---------- The data
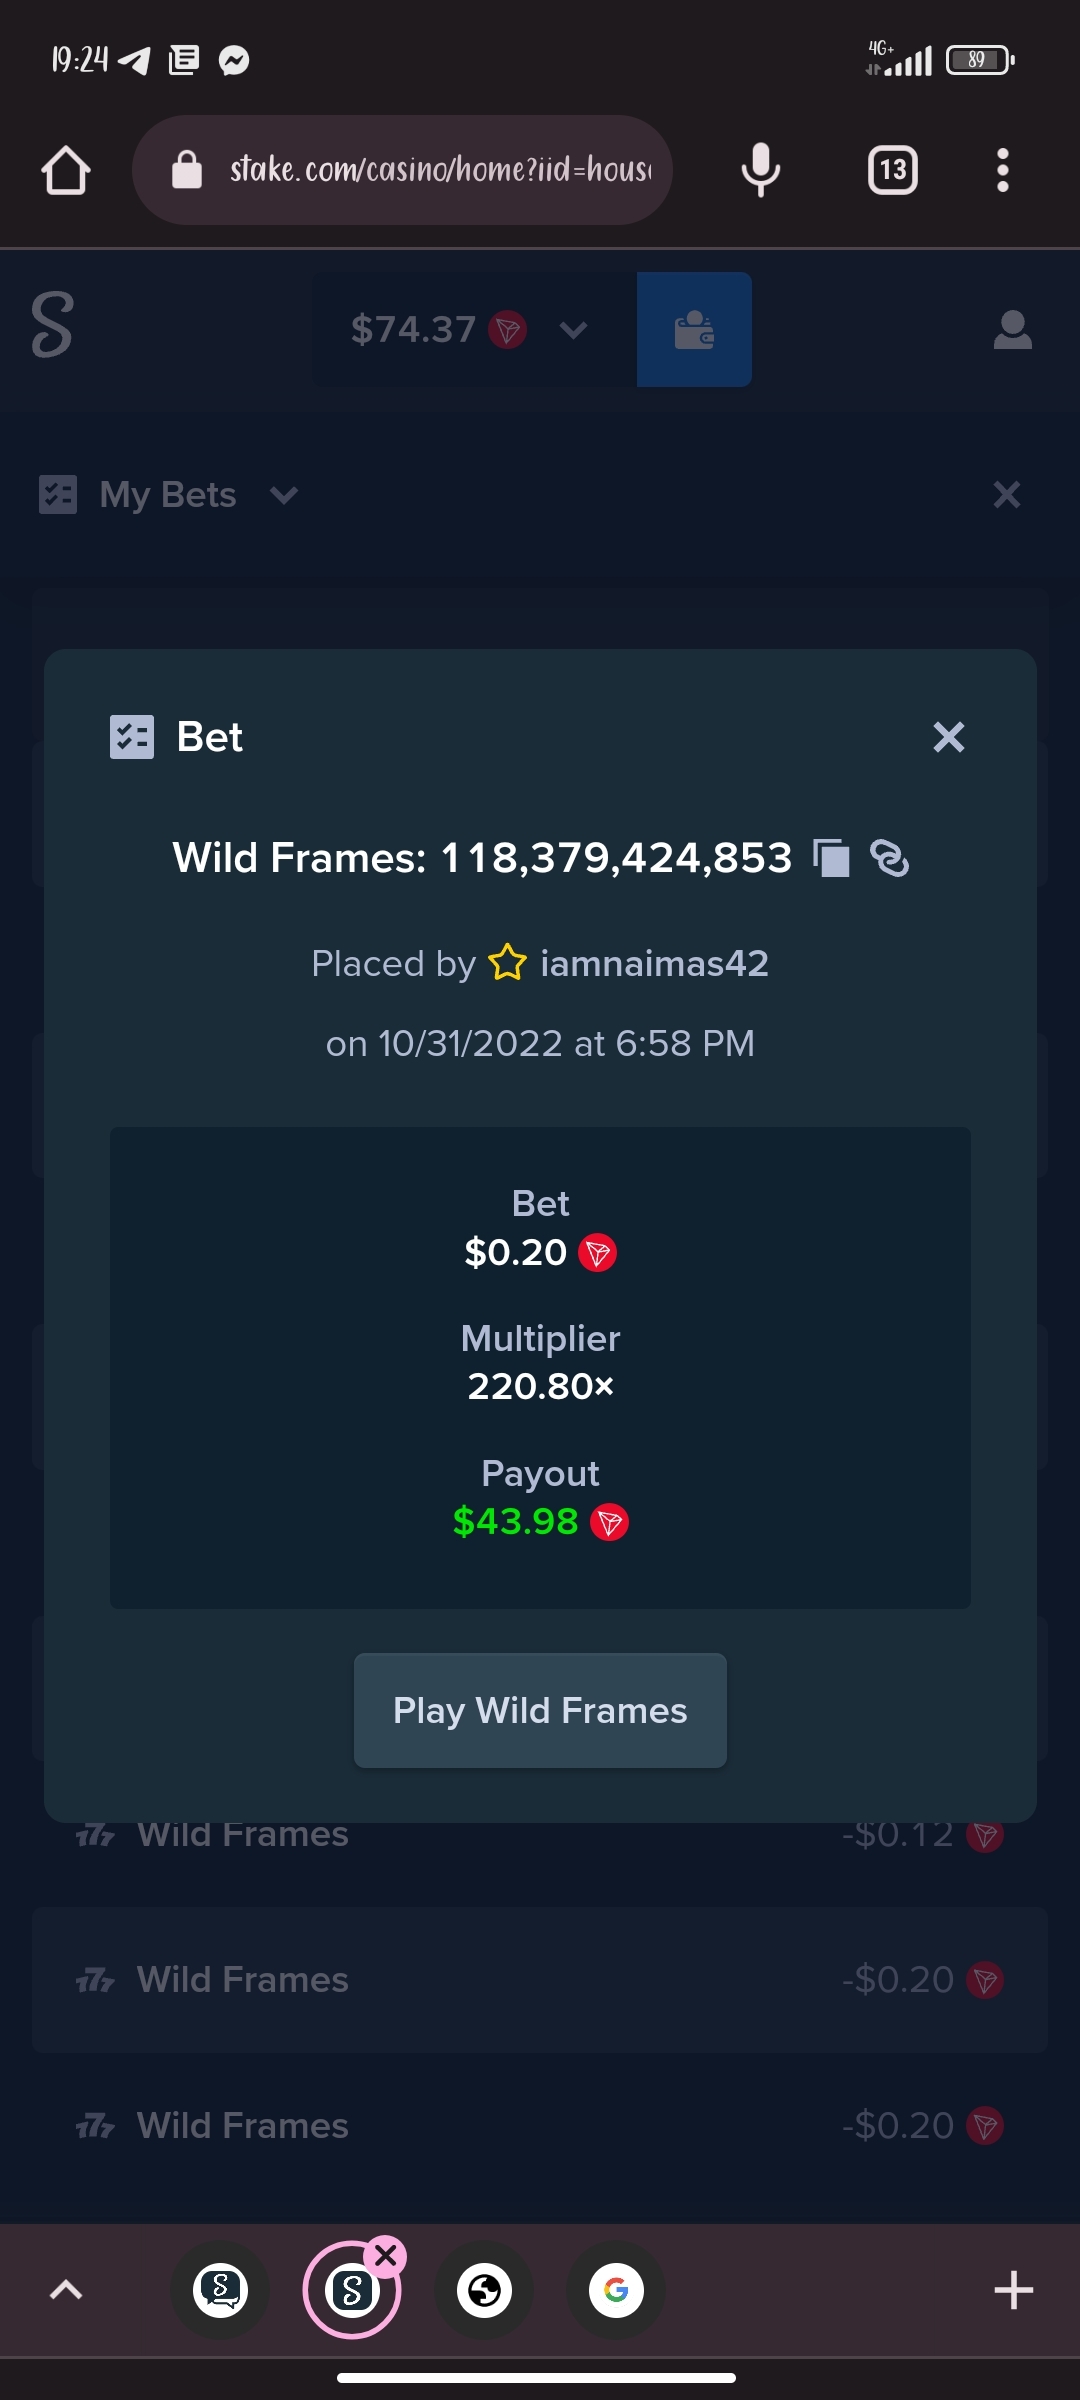This screenshot has width=1080, height=2400.
Task: Switch to the globe website tab
Action: (x=485, y=2290)
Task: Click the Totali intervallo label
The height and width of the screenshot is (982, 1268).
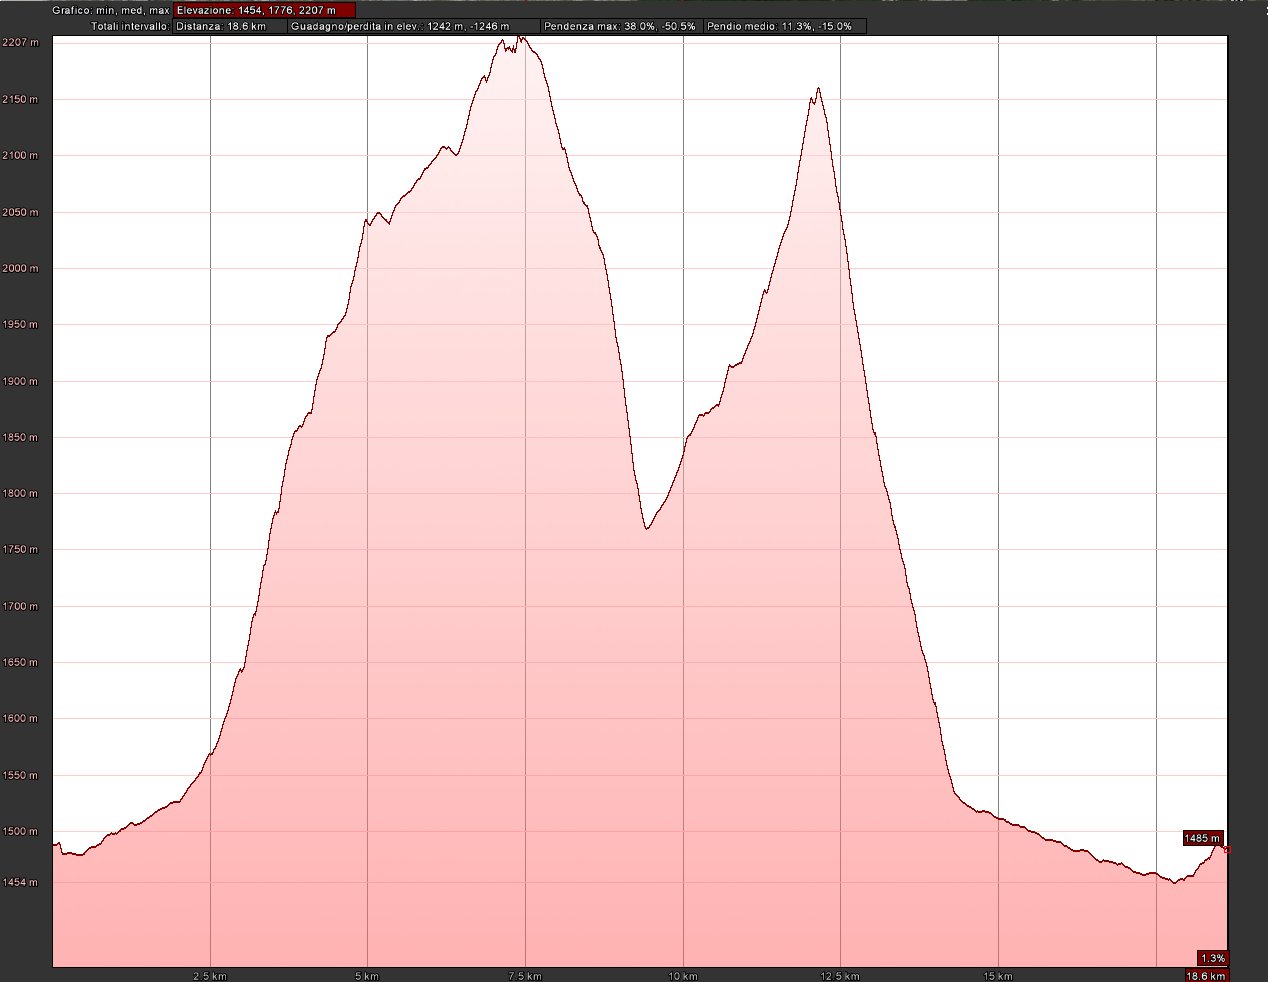Action: tap(130, 26)
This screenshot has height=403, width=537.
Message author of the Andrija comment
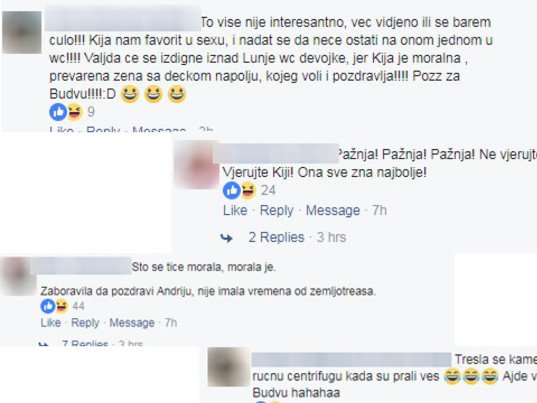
--------------------
The problem: I need the lines from the one holding "The height and" through the last line of the entries set down exactly, with every picture left out.

The answer:
The height and width of the screenshot is (982, 1268).
Action: tap(130, 26)
This screenshot has height=403, width=537.
Message author of the Andrija comment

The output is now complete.